Dish Network has withdrawn its bid for a minority stake in Clearwire only days after the US wholesaler’s board recommended an improved offer from Sprint.
In a statement, Dish said it had pulled its bid, “among other reasons”, as a result of the recent change in recommendation by Clearwire (which had previously backed Dish).
Another reason could be the lawsuit that Sprint filed against Dish for what it claimed to be an unlawful bid by the satellite TV broadcaster for the Clearwire stake that it doesn’t already own.
Sprint, the third-largest mobile operator in the US, owns 50.2 per cent of Clearwire.
It has been a dreadful few days for Charlie Ergen, the Dish chairman, who saw his takeover bid for Sprint go up in smoke after Japan’s SoftBank’s revised offer for the mobile operator was accepted overwhelmingly by Sprint shareholders on 25 June.
If Ergen had pursued his bid for Clearwire’s valuable spectrum assets, it would also mean doing battle once more with Masayoshi Son, SoftBank’s chief executive, who will no doubt help fund Sprint’s improved bid for the remaining Clearwire stake assuming the FCC – the US telecoms regulator – gives the SoftBank takeover of Sprint its blessing.

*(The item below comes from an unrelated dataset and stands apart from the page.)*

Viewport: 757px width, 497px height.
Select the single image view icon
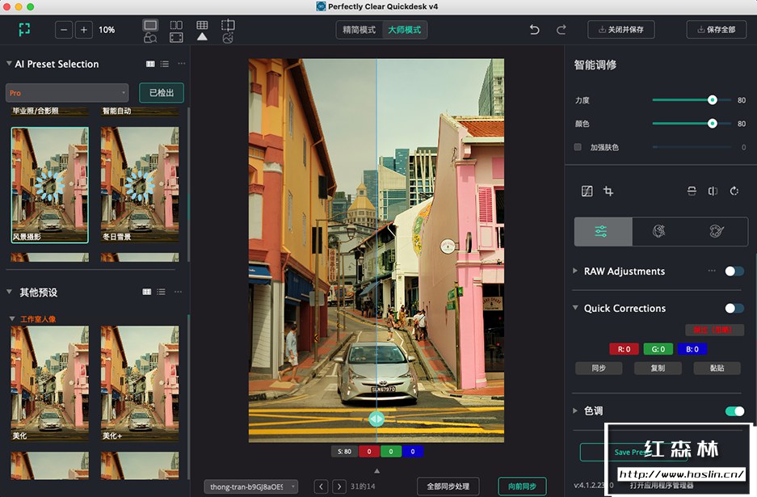click(x=149, y=25)
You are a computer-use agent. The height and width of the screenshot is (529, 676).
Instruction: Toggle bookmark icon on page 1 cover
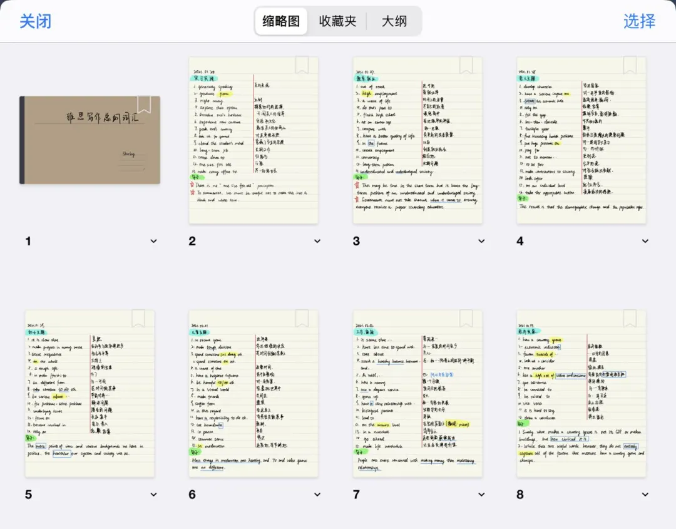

And even if Dish could convince the Clearwire board to change its mind once again with a sweetened offer, it’s unlikely Ergen would relish the prospect of working with Son given the acrimonious exchanges between the two in the bidding for Sprint.
That may well be another reason why Ergen has decided to pull out of the Clearwire race.
Clearwire’s minority shareholders will vote on the Sprint bid on 8 July.
There is some analyst speculation that Ergen’s attentions will now move elsewhere to get into the US mobile market with T-Mobile US – 74 per cent owned by Deutsche Telekom – mentioned as one possible target.
“I don’t think they’ve given up on wireless. They need to have access to one of the wireless operators’ subscriber base,” said Todd Mitchell, Brean Capital analyst, in reference to Dish in a Reuters report.